» **PAGE EXTRACT**:
========================================

The Fantasy in C may not want to be called program music, but the composer gave three titles to its movements which provide clues to the narrative: “Ruins,” “Triumphal March” and “Starry Crown.” Could we read: “struggle, triumph, peace?” The work is lengthy, yet the intensity in this performance never sagged, as Weinstock played with gravitas and utter concentration, never exaggerating an accent or a pause, always making logical choices, always in control of matters musical.
Schubert’s Sonata in B-flat Major is a restless, sprawling work, darting here and there in outbursts of plangent lyricism, juxtaposed with moments of harmonic uncertainty. This is Schubert’s last work for piano, written during the final few months of his life. Its four movements are tonally diverse, as if the composer were not certain what lies ahead. The composition overwhelms the constraints of disciplined Classical sonata structure, and paves the way for the fantastical free-wheeling mid-century works of German Romanticism.
Like Schumann after him, Schubert struggled with physical and mental challenges during the final years of his brief life. The work is unpredictable, quirky in its harmonic shifts, defiantly unmelodic at times, rapturous at others. It is imbued with autumnal sadness, as if Schubert had a premonition that the end was near. Moments of joyful elation are abruptly followed by shadowy interpolations and digressions into remote harmonic areas; a melody stated in the treble is interrupted by a rumbling tremolo in the bass, as if the composer were vacillating between the palpable world and his inner one. Here Schubert is fighting for life—not ready to face the end, not just yet.
Weinstock made music with a keen instinct for the poetic and the dramatic. His technique is flawless, his tone impeccable, his musicianship and musicality ageless, his energy and endurance that of a man half his age. His playing is ruled by a warm heart and a cool brain, drawing out melodies and breathing as a great Schubert lieder singer does, and pouring life into the music. But it is the depth of feeling, the life experience, the music-making (both emotionally-charged and clear-headed), and the balanced approach that this artist brings to his playing. All of these made this recital one that will linger in one’s memory.
The audience gave Weinstock generous applause and he returned the gesture by giving an encore of Brahms’s Intermezzo in A Major, playing with exquisite grace to close an evening when time stood still.

========================================

» **LISTED ENTRIES**:
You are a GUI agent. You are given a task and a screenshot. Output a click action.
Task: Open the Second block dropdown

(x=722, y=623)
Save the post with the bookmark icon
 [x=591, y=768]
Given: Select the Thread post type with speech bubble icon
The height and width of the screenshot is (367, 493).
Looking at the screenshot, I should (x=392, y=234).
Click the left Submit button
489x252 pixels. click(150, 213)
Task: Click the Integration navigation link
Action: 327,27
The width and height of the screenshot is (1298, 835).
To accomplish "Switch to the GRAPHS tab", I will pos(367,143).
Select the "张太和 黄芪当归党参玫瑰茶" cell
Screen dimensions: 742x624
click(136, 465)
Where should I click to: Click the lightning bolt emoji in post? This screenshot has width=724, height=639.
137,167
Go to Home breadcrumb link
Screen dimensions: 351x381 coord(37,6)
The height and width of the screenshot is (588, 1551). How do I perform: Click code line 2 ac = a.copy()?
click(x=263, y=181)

========================================

» **WHAT YOU NEED TO DO**:
1. What titles did the composer give to the movements of the Fantasy in C, according to the concert review?
2. Please rewrite the listing from the line with "Where should I" up to and including its final line, replacing "screenshot" with "screen image" and leaving everything else unchanged.
The concert review and the listing are unrelated.

» **TASK-BY-TASK RESULTS**:
1. "Ruins," "Triumphal March," and "Starry Crown."

2.
Where should I click to: Click the lightning bolt emoji in post? This screen image has width=724, height=639.
137,167
Go to Home breadcrumb link
Screen dimensions: 351x381 coord(37,6)
The height and width of the screen image is (588, 1551). How do I perform: Click code line 2 ac = a.copy()?
click(x=263, y=181)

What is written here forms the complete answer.